South Africa Central Bank Abandons CBDC to Curb Stablecoin Risks
South Africa's central bank has announced it will no longer pursue the development of a retail central bank digital currency (CBDC), shifting its focus instead to upgrading the country's payments infrastructure and addressing risks posed by private digital assets. The South African Reserve Bank (SARB) stated that a retail CBDC is "not needed now" and emphasized priorities such as improving cross-border payment systems and exploring wholesale digital currency applications. This decision comes amid growing concerns over the rapid adoption of cryptocurrencies and stablecoins, which the central bank warns could undermine existing financial regulations and exchange controls.

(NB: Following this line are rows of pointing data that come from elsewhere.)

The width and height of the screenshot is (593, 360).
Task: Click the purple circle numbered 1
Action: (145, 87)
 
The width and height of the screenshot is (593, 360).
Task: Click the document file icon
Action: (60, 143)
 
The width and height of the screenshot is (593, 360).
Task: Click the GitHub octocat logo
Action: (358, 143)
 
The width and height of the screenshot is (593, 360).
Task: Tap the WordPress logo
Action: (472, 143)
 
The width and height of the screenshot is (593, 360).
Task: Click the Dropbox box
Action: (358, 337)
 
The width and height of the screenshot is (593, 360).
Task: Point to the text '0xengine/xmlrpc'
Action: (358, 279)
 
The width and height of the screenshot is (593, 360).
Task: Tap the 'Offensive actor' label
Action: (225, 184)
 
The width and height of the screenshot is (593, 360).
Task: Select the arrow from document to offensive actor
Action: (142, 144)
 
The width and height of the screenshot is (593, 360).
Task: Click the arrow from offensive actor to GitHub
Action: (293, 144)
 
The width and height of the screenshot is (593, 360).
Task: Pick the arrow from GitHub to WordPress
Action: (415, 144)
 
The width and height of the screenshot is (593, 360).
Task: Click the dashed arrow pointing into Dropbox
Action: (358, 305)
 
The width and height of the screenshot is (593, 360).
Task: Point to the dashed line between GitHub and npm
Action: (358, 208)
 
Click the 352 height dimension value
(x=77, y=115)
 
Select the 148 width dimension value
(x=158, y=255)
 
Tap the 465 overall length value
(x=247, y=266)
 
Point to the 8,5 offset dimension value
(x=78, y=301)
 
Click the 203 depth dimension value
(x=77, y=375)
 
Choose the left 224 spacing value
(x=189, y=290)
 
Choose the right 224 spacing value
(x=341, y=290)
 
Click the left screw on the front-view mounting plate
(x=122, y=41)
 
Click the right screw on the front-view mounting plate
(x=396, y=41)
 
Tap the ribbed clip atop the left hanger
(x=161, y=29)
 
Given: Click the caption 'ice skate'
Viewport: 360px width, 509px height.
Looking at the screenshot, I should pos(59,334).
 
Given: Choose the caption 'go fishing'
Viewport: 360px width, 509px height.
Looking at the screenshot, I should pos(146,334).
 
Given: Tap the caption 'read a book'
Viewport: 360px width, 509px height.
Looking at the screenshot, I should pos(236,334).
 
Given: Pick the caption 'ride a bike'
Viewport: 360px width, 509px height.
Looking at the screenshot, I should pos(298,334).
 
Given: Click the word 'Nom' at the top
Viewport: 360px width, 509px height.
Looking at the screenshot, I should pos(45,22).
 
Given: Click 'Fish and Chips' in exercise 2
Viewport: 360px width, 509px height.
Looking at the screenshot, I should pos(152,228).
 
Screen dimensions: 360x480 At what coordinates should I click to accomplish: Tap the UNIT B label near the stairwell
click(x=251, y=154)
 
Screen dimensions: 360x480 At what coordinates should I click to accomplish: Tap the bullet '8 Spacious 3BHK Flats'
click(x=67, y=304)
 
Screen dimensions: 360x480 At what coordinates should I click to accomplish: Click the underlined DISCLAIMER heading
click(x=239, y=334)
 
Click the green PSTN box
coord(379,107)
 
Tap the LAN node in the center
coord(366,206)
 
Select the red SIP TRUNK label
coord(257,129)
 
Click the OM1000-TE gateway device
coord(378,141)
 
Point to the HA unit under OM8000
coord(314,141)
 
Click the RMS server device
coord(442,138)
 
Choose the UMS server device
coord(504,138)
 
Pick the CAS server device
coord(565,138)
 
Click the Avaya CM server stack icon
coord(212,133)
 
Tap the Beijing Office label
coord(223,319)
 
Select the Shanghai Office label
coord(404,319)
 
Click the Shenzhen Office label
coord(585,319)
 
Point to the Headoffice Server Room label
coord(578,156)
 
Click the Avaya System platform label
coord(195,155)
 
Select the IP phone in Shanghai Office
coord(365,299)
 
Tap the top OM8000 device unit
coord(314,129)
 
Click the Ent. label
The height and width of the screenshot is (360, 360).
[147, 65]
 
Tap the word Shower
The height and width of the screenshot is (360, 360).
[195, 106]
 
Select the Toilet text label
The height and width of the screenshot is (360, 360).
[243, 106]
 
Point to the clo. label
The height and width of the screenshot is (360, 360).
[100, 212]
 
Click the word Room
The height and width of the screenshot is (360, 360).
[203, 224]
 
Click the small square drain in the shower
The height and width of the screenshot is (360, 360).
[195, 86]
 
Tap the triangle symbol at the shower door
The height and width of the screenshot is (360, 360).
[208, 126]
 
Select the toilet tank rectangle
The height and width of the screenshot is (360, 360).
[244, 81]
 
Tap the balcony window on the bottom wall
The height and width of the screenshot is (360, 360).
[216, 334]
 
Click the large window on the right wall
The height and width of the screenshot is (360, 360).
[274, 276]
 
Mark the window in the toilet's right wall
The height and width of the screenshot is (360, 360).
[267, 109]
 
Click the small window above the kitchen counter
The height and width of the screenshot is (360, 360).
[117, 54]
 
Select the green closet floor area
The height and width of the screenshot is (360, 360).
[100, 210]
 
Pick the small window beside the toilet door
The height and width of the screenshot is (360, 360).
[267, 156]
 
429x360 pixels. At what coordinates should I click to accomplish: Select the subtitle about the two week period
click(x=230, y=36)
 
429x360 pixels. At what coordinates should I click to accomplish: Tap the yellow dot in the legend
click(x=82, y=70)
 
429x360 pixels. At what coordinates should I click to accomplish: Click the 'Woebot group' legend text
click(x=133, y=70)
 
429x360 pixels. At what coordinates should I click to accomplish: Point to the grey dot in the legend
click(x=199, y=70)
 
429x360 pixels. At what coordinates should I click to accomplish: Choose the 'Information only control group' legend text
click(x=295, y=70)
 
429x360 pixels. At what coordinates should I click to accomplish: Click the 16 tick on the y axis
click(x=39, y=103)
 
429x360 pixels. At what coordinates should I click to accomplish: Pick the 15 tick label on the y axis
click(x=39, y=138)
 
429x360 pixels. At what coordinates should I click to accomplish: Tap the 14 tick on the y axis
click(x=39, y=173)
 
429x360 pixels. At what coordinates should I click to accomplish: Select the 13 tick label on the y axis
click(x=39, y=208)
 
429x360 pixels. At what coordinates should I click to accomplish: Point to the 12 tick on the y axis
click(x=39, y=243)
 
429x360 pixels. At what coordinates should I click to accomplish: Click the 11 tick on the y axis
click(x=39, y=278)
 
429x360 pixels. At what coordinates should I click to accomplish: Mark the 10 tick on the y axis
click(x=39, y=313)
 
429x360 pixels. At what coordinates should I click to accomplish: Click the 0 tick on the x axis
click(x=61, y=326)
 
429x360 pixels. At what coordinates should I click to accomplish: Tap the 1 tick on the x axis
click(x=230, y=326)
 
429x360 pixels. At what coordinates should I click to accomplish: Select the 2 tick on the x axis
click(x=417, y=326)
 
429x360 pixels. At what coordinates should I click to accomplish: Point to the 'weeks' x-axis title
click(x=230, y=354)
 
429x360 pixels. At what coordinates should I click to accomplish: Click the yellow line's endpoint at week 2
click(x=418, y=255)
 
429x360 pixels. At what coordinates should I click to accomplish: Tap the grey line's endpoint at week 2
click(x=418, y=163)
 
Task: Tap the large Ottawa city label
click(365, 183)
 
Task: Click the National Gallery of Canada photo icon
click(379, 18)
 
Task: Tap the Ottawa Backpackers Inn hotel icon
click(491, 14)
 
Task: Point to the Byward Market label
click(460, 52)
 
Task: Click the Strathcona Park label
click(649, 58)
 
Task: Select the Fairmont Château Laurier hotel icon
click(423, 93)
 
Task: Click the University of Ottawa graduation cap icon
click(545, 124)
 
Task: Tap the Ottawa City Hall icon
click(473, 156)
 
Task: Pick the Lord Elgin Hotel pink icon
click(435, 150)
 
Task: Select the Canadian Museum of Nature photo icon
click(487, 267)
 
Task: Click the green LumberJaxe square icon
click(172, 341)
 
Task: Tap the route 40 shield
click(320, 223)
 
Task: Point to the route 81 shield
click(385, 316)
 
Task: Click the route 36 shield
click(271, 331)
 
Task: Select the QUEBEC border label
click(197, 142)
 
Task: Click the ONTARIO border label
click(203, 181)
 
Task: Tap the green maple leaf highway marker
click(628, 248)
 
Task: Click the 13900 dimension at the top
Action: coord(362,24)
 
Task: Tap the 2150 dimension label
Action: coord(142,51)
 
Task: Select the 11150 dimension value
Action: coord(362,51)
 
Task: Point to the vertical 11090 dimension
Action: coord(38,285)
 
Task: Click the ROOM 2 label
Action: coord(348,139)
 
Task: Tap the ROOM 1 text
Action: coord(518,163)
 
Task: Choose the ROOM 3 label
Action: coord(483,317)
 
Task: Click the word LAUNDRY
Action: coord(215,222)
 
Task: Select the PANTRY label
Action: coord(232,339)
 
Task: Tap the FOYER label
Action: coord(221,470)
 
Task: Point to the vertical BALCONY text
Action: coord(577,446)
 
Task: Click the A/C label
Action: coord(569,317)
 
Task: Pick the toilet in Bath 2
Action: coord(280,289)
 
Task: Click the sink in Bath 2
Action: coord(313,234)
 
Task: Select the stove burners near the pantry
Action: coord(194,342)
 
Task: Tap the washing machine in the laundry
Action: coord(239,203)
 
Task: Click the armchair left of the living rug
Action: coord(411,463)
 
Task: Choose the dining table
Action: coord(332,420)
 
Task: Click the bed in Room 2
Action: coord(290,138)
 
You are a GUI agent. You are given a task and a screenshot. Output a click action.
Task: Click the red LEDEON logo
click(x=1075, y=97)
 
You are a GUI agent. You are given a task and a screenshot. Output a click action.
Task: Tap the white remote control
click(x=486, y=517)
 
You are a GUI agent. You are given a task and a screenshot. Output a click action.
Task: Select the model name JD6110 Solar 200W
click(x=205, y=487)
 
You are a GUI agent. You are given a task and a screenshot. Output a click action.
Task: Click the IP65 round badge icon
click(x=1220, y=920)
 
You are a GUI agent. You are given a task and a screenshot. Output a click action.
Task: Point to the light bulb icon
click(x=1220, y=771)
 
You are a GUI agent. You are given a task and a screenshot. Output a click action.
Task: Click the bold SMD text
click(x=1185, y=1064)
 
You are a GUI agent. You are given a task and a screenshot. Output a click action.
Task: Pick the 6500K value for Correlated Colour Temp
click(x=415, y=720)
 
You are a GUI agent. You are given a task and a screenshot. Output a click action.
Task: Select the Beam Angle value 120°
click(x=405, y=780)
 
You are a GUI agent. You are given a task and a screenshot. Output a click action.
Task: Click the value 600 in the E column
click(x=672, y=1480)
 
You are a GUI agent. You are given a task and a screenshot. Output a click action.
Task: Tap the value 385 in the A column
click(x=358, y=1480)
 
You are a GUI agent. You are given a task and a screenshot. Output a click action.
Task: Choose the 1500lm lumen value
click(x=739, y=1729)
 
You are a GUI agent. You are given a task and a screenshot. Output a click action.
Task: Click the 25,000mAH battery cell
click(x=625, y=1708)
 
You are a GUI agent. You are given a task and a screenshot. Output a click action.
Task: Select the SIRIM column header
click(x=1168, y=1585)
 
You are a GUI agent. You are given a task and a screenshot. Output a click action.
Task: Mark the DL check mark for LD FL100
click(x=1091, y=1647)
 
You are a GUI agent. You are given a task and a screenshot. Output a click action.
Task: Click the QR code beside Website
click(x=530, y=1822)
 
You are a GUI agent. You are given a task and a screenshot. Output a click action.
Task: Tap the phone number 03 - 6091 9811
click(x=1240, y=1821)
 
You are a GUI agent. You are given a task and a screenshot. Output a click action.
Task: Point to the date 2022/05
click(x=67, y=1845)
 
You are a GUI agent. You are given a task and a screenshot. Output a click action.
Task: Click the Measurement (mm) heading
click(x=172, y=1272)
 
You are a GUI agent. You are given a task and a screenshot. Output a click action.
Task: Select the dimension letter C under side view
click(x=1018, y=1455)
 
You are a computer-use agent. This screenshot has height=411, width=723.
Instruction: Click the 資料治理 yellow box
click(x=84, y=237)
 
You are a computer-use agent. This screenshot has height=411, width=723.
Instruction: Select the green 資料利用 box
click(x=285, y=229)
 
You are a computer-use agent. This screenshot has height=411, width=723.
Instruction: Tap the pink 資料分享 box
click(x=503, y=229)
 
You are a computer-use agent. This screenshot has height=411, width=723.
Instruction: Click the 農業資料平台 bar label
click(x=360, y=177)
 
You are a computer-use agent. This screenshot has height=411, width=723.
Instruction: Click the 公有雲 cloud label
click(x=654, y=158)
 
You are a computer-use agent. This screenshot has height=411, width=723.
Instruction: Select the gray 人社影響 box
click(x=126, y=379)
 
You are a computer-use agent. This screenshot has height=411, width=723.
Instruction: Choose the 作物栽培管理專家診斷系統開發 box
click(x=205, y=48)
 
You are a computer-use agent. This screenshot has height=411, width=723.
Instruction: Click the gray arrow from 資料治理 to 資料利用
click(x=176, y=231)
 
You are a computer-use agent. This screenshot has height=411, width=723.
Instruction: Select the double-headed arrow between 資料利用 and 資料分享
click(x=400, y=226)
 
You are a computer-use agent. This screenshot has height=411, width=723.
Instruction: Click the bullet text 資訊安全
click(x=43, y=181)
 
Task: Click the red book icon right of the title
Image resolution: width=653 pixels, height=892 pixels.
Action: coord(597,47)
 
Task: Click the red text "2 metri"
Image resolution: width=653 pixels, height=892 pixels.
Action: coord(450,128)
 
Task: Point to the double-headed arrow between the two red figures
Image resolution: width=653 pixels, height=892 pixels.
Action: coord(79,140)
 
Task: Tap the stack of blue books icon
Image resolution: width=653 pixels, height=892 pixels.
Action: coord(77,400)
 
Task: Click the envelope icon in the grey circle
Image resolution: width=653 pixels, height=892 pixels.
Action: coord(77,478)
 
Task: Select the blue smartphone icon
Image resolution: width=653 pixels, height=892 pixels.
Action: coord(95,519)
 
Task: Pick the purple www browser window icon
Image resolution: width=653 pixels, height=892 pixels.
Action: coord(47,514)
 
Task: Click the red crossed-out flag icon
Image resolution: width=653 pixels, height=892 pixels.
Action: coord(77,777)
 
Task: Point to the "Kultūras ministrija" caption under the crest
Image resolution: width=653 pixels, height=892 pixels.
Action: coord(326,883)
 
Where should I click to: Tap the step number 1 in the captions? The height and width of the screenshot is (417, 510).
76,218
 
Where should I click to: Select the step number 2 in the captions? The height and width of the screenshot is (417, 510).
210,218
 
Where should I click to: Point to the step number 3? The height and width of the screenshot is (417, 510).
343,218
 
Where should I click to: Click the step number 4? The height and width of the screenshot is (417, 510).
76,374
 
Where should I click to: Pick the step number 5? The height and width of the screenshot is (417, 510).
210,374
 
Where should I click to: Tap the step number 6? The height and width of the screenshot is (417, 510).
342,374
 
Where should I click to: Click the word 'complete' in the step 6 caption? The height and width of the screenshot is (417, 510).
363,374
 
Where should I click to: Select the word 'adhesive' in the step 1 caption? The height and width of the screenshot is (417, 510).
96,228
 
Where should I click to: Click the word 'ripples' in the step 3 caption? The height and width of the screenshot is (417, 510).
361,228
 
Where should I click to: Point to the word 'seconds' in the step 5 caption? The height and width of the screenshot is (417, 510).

The SARB's Financial Stability Review highlighted a "structural shift" in South African crypto markets, with stablecoins-particularly those pegged to the U.S. dollar-overtaking volatile cryptocurrencies as the dominant trading instruments. Trading volumes for stablecoins surged to nearly 80 billion rand ($4.6 billion) by October 2024, up from under 4 billion rand in 2022. The central bank noted that stablecoins now account for the majority of trading activity on domestic platforms, driven by their lower price volatility compared to assets like BitcoinBTC-- or EthereumETH--.

With 7.8 million users registered on South Africa's three largest crypto exchanges-Luno, VALR, and Ovex-and $1.5 billion held in custodial accounts as of July 2025, the SARB has flagged systemic risks tied to the lack of comprehensive regulatory oversight. The Financial Stability Board recently reported that South Africa has no dedicated framework for global stablecoins and only "partial regulations" for cryptocurrencies. SARB officials warned that the borderless nature of digital assets allows them to bypass the country's strict exchange control laws, potentially destabilizing the financial system if left unchecked.
To address these challenges, the central bank and National Treasury are collaborating on new rules to monitor cross-border crypto transactions and integrate digital assets into regulatory frameworks. Herco Steyn, SARB's lead macroprudential specialist, emphasized that without a complete regulatory structure, "we do not have sufficient oversight." The SARB also cautioned that emerging technologies, including artificial intelligence and quantum computing, could introduce additional risks in the future.
The decision to deprioritize a retail CBDC aligns with global trends, as other jurisdictions, including the U.S., have also scaled back retail CBDC ambitions in favor of stablecoin and crypto regulation. Meanwhile, South Africa's focus on payments system upgrades reflects broader efforts to modernize financial infrastructure while mitigating the risks of unregulated digital assets.